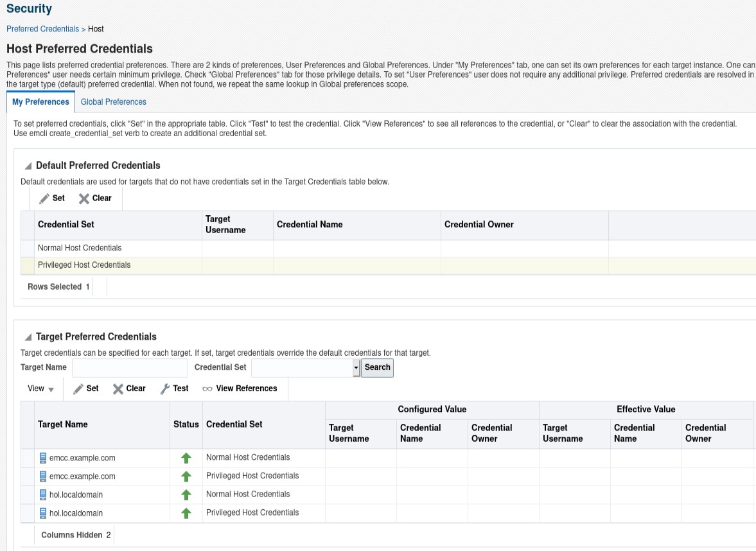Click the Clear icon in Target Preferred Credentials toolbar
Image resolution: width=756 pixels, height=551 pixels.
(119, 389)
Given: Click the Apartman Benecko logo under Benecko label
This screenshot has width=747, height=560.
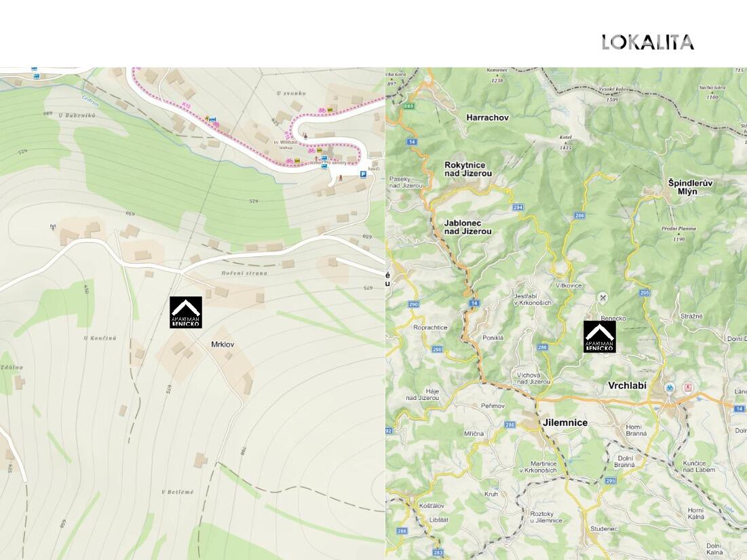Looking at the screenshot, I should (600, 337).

════════════════════

Copy exactly what appears from the line holding "Given: Click the" to the end of the material, keeping both end lines. Pictures are not part of the copy.

Given: Click the Apartman Benecko logo under Benecko label
This screenshot has width=747, height=560.
Looking at the screenshot, I should (600, 337).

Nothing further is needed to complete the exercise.